@Tim_Roberts said:
When you call IoAllocateMdl, are you passing the user-mode virtual address? How are you getting the address in kernel mode? I assume you must have done this in the user process context, otherwise it wouldn’t work at all. Are you quite sure you are mapping the entire buffer? The operating system won’t change virtual-to-physical mappings of a locked buffer, so there must be something strange going on.
Thanks @Tim_Roberts & @Peter_Viscarola_(OSR) for your replies!
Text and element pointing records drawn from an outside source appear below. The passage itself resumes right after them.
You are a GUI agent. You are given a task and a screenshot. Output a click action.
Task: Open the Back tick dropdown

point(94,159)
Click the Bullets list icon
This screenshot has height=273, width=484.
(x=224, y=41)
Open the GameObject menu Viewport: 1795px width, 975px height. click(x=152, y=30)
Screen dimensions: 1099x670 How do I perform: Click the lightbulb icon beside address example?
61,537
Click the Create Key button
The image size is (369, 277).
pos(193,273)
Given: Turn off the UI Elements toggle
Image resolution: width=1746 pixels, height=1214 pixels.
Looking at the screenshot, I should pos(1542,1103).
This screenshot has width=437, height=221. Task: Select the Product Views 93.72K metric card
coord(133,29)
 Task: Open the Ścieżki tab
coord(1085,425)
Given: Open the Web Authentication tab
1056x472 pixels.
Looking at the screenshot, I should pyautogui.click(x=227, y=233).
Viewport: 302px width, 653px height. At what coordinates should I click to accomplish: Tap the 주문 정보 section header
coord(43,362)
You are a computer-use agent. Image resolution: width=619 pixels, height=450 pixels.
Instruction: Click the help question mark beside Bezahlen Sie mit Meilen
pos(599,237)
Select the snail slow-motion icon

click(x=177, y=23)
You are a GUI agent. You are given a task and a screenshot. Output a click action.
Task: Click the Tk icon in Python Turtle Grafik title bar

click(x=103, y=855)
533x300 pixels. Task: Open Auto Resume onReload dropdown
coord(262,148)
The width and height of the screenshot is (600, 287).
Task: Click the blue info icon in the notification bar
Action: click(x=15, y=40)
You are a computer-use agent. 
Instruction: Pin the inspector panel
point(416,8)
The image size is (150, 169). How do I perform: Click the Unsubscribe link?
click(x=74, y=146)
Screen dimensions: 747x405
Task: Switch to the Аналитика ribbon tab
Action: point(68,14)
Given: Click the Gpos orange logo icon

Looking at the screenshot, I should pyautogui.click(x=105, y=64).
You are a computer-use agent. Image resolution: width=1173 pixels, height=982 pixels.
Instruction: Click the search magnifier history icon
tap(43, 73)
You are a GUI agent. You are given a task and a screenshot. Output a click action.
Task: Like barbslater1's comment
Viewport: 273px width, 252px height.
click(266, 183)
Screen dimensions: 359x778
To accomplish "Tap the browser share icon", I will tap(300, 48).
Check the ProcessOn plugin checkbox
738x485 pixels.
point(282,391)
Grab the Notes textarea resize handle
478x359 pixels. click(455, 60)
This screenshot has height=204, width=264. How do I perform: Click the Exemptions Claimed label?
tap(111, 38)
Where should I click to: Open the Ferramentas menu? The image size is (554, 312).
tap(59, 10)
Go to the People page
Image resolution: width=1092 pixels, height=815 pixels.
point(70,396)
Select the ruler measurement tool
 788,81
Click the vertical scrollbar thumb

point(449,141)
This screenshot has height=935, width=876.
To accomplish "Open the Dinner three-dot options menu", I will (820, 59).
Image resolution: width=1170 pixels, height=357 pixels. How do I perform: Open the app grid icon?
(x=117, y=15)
Tim, below are (more) direct answers to your questions. I will write a better description after this to provide better context as suggested by Peter:
- Yes, we do pass the user mode virtual address through calling IoAllocateMdl in kernel mode
- Not sure if you were referring to physical address (or logic address) or virtual address in your 2nd questions. If it’s later I will explain in the description below, but for logic address, we use PMAP_TRANSFER . These logic addresses are DMA read by the card in batches from memory and used as destination address for DMA writes conducted by a DMA engine on the card. This part is confirmed to be working, not impacted by the bug we are targeting here
- Yes, we allocated the buffers in user mode, passed the base virtual address and the buffer sizes to a DeviceIoControl , in which we do IoAllocateMdl and MmProbeAndLockPages
- No, we are not mapping the entire buffer in one shot but we do map the entire buffer. The circular buffer could be 512MB or 1GB in size, but depending on how big is the system memory, we allocate the circular buffer in multiple 132MB segments in user mode. Each virtual address segment’s base address is passed to our driver function to establish MDL and lock in kernel mode. In the driver function use IoAllocateMdl to map and lock in 32MB blocks until the whole segment is mapped and locked. The MDLs, as well as the logic address was passed back to app in user mode again. We do this for every segment until the whole circular buffer is done. Note that logic addresses passed back are pointers to 4KB physical pages, based on which we create even finer 1KB DMA descriptors in user space, for Bus-Master DMA engine in the card to use later for 1KB DMA writes.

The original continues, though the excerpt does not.